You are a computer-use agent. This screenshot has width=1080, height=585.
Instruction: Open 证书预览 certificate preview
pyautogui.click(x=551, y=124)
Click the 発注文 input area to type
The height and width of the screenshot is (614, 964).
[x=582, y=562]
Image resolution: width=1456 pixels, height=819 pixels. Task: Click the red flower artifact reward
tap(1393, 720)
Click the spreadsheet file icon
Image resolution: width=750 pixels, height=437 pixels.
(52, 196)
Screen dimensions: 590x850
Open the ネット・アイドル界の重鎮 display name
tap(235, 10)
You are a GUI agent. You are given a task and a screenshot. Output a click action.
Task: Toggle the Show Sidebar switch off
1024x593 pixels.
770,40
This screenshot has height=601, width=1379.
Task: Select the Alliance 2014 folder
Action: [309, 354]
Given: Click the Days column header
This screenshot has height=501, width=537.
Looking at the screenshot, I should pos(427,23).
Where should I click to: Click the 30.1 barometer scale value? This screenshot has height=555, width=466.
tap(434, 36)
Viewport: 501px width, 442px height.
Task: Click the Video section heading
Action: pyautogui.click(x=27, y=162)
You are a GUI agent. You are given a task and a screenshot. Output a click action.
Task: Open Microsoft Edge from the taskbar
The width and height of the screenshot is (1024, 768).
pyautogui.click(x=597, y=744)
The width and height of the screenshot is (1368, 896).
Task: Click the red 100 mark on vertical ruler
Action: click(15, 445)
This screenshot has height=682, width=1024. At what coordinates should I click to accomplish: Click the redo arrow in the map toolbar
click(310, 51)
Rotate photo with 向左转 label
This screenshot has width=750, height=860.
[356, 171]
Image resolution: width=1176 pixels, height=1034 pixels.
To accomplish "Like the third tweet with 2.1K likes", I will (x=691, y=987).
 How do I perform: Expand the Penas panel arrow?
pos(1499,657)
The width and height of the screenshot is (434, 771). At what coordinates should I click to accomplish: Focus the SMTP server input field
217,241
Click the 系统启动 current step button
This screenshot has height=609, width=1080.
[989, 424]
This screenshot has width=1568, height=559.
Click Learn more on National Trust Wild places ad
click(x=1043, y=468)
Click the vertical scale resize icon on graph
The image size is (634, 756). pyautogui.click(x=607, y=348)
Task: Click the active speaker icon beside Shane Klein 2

------------------------------------------------------------------------

Only the lines from the one containing "Given: Click the Days column header" through the final line of the material should be printed, each word for word. Both of those lines count.

:: Answer to the problem ::
Given: Click the Days column header
This screenshot has height=501, width=537.
Looking at the screenshot, I should pos(427,23).
Where should I click to: Click the 30.1 barometer scale value? This screenshot has height=555, width=466.
tap(434, 36)
Viewport: 501px width, 442px height.
Task: Click the Video section heading
Action: pyautogui.click(x=27, y=162)
You are a GUI agent. You are given a task and a screenshot. Output a click action.
Task: Open Microsoft Edge from the taskbar
The width and height of the screenshot is (1024, 768).
pyautogui.click(x=597, y=744)
The width and height of the screenshot is (1368, 896).
Task: Click the red 100 mark on vertical ruler
Action: click(15, 445)
This screenshot has height=682, width=1024. At what coordinates should I click to accomplish: Click the redo arrow in the map toolbar
click(310, 51)
Rotate photo with 向左转 label
This screenshot has width=750, height=860.
[356, 171]
Image resolution: width=1176 pixels, height=1034 pixels.
To accomplish "Like the third tweet with 2.1K likes", I will (x=691, y=987).
 How do I perform: Expand the Penas panel arrow?
pos(1499,657)
The width and height of the screenshot is (434, 771). At what coordinates should I click to accomplish: Focus the SMTP server input field
217,241
Click the 系统启动 current step button
This screenshot has height=609, width=1080.
[989, 424]
This screenshot has width=1568, height=559.
Click Learn more on National Trust Wild places ad
click(x=1043, y=468)
Click the vertical scale resize icon on graph
The image size is (634, 756). pyautogui.click(x=607, y=348)
Task: Click the active speaker icon beside Shane Klein 2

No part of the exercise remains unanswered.